Non profit

Fondazioni, quale futuro 30 anni dopo?

Nel dicembre del 1991 grazie alla legge Amato nascevano le Fondazioni di origine bancaria. Assi portanti del nostro welfare e infrastrutture delle libertà sociali. Fra riscoperta delle loro radici e innovazione come cambia il loro ruolo nell'Italia post Covid? Quali i nuovi meccanismi di attivazione delle comunità e del Terzo settore? On line la versione digitale del numero di dicembre di VITA magazine nelle edicole da sabato 11 dicembre

di Riccardo Bonacina

Nel dicembre del 1991 grazie alla legge Amato nascevano le Fondazioni di origine bancaria. Assi portanti del nostro welfare e infrastrutture delle libertà sociali. Fra riscoperta delle loro radici e innovazione come cambia il loro ruolo nell'Italia post Covid? Quali i nuovi meccanismi di attivazione delle comunità e del Terzo settore? On line la versione digitale del numero di dicembre di VITA magazine nelle edicole da sabato 11 dicembre. Qui in anteprima l'articolo di Riccardo Bonacina che ripercorre la genesi e l'evoluzione delle Fob in questi 30 anni. In più i lettori troveranno un dialogo del direttore Stefano Arduini con Giuseppe Guzzetti ("La mia vita da militante dei corpi intermedi"), tutti i numeri delle Fob, il racconto dei progetti di sistema e delle alleanze col Terzo settore e cinque interviste a cinque importanti Presidenti sulle rotte future dell'attività delle fondazioni: Francesco Profumo (Acri e Compagnia di San Paolo; Giovanni Fosti (Fondazione Cariplo); Giusella Finocchiaro (Fondazione del Monte di Bologna e Ravenna); Angelo Galeati (Fondazione Cassa di Risparmio di Ascoli Piceno) e Antonello Cabras (Fondazione di Sardegna).

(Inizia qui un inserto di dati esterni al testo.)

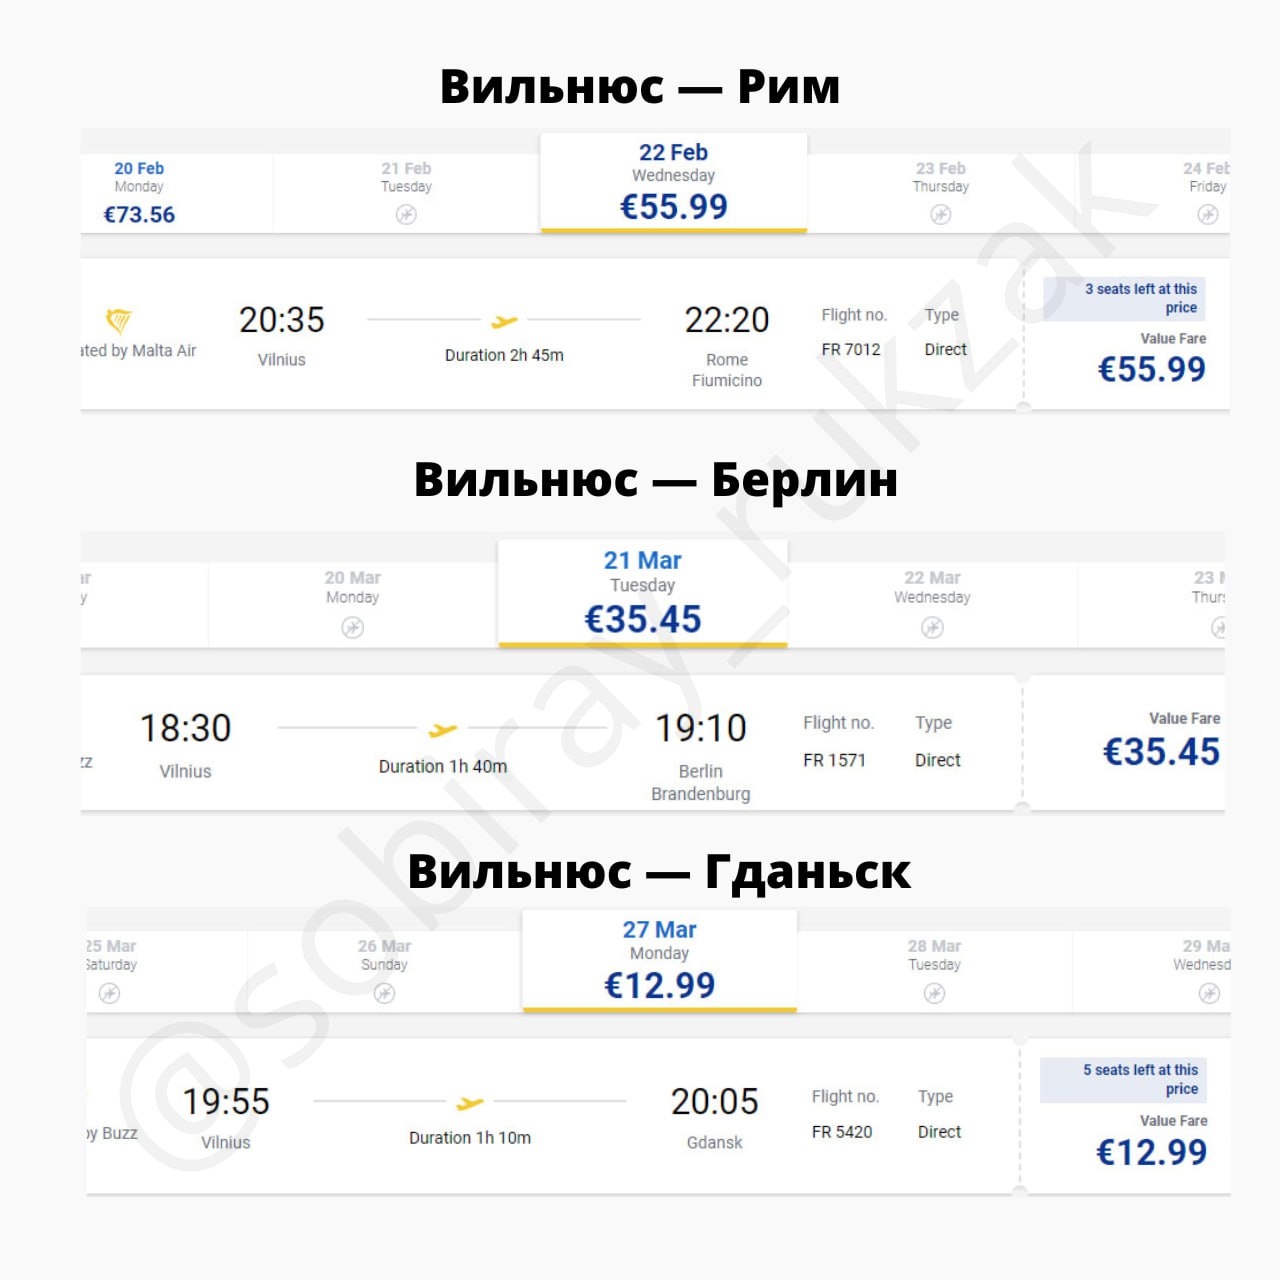This screenshot has width=1280, height=1280.
Task: Pick the 26 Mar Sunday date tab
Action: [x=384, y=967]
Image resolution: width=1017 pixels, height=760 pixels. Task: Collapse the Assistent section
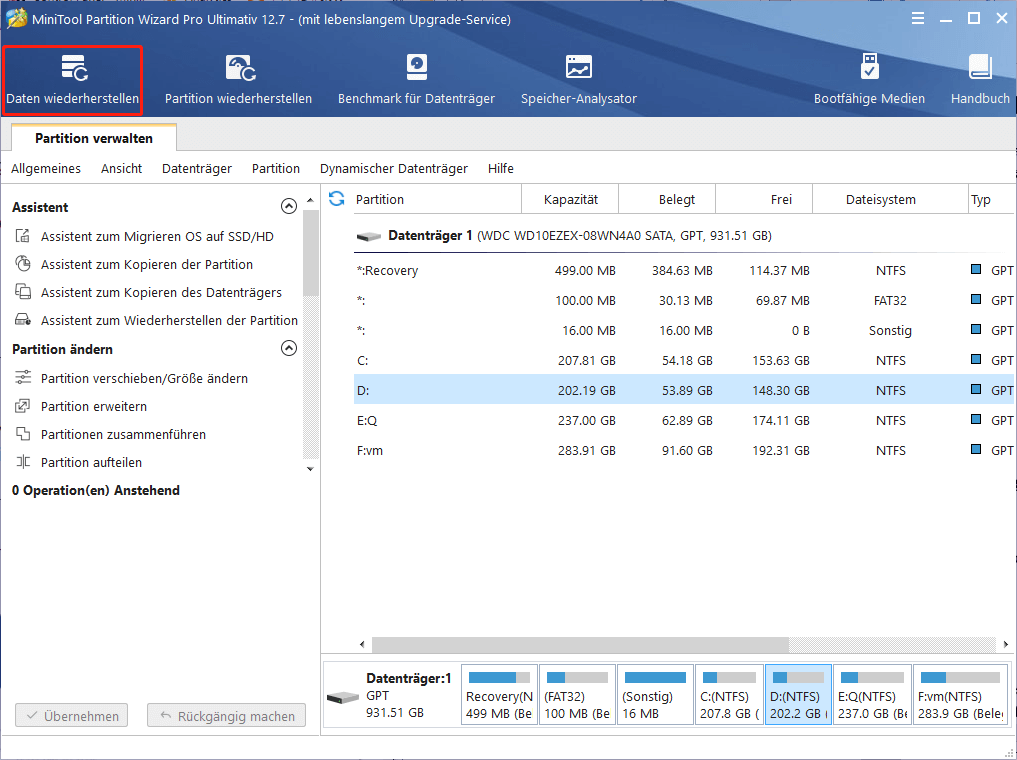(x=289, y=207)
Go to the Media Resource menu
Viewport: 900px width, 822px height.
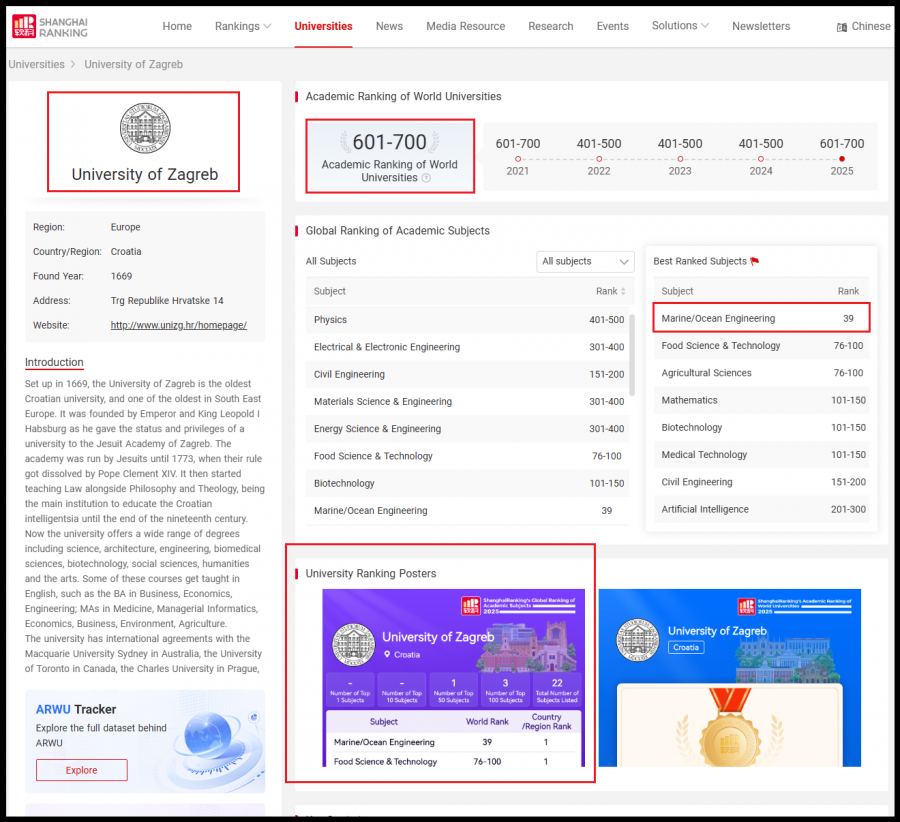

La storia di uno dei sistemi più socialmente generativi degli ultimi decenni, quello delle fondazioni di origine bancaria, 86 in tutto, è una bella storia da raccontare perché in essa si incontrano, come veri e propri nodi, tutti i temi della faticosa costruzione di un’Italia della vera sussidiarietà e della promozione di un nuovo welfare. È la storia di un sistema che nel 1990 semplicemente non esisteva e che oggi, invece pare così necessario con la sua capacità di erogazione (circa 1 miliardo l’anno) e la sua capacità di aggregazione della domanda e di lettura dei bisogni sociali. La genealogia di questa storia ha inizio con la Legge del 30/07/1990 n. 218 pubblicata in Gazzetta Ufficiale il 06/08/1990, titolo: “Disposizioni in materia di ristrutturazione e integrazione patrimoniale degli istituti di credito di diritto pubblico”.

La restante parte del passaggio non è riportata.